Conserved effects of mutations in the palm. All experiments of this figure are from hASIC1a expressed in Xenopus oocytes, voltage-clamped to −60 mV. (A,B) Overview and detailed image of a structural model of hASIC1a, based on the crystal structure of cASIC1a (Baconguis et al., 2014). The domains of one subunit are indicated by different colors, as in Figure 1A. (C) Left, representative current traces of the mutant Q276C in the background of hASIC1a-D212 (top) or -G212 (bottom), as indicated, before and after MTSET exposure (1 mM, 3 min).
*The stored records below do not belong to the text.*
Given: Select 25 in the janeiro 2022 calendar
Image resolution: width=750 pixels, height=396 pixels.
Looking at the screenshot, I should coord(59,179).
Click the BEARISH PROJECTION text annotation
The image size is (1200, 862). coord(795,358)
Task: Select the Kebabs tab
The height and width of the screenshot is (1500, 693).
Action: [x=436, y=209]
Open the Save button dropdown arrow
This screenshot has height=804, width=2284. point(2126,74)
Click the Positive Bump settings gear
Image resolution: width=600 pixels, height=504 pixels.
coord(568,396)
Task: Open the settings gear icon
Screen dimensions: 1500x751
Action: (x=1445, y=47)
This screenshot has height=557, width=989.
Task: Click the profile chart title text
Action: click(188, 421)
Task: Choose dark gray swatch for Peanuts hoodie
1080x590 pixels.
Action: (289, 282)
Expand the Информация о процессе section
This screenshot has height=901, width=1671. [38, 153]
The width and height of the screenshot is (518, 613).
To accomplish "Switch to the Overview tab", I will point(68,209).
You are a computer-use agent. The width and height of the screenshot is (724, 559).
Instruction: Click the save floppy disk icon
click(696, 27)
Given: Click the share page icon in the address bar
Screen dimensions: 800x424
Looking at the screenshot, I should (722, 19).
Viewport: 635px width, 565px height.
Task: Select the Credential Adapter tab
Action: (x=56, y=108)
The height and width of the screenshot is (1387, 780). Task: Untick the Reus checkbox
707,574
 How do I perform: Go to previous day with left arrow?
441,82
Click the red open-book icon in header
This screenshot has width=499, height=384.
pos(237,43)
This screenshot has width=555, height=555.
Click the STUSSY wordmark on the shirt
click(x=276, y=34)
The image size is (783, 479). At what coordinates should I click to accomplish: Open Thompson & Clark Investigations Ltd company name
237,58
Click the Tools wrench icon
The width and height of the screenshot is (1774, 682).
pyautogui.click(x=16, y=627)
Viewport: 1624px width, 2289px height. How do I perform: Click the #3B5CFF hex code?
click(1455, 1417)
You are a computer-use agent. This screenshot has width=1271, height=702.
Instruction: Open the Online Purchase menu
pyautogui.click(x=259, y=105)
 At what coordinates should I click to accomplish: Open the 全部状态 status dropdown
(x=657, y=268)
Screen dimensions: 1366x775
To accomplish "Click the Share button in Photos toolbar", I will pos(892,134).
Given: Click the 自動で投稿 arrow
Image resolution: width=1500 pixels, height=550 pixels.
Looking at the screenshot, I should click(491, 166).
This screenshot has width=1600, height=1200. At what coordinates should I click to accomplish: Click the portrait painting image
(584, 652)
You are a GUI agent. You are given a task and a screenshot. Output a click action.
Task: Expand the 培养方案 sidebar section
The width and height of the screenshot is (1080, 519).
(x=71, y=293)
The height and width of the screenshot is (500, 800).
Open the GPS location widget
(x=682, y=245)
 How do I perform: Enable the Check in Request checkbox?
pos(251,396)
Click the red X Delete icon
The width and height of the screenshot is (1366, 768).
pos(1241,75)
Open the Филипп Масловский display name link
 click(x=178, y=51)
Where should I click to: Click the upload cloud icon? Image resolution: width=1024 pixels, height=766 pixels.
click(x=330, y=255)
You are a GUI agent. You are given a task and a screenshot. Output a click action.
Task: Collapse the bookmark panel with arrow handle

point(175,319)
ASIC currents were induced by changing from the conditioning pH7.4 to the stimulation pH5.0. Right, the I_sust/I_peak ratio at pH5.0 (n = 8–10) is shown. For Q276C D212C, the I_sust/I_peak ratio was measured during the last 2 s of the acid perfusion; the duration of the pH5.0 perfusion was the same in the control and MTSET condition. For Q276C G212, this ratio was measured at 16–18 s after the start of the pH5.0 perfusion. (D) SSD pH dependence of the mutant E418C before (open symbols) or after MTSET exposure (filled symbols, 1 mM 3 min, n = 4–7). Normalized current amplitudes are plotted as function of the conditioning pH. Two-way ANOVA showed that MTSET induced an acidic shift of the pH dependence in both backgrounds (p < 0.0001). (E) Left, representative current traces of the mutant N416C in the background of hASIC1a-D212 (top) or -G212 (bottom), before and after MTSET exposure (1 mM, 3 min). ASIC currents were induced by changing from the conditioning pH7.4 to the stimulation pH5.0. Right, the time constant of the current decay measured at pH 5.0, is shown before and after exposure to MTSET (n = 5–6). For (C,E), ***p < 0.001; ****p < 0.0001; paired t-test.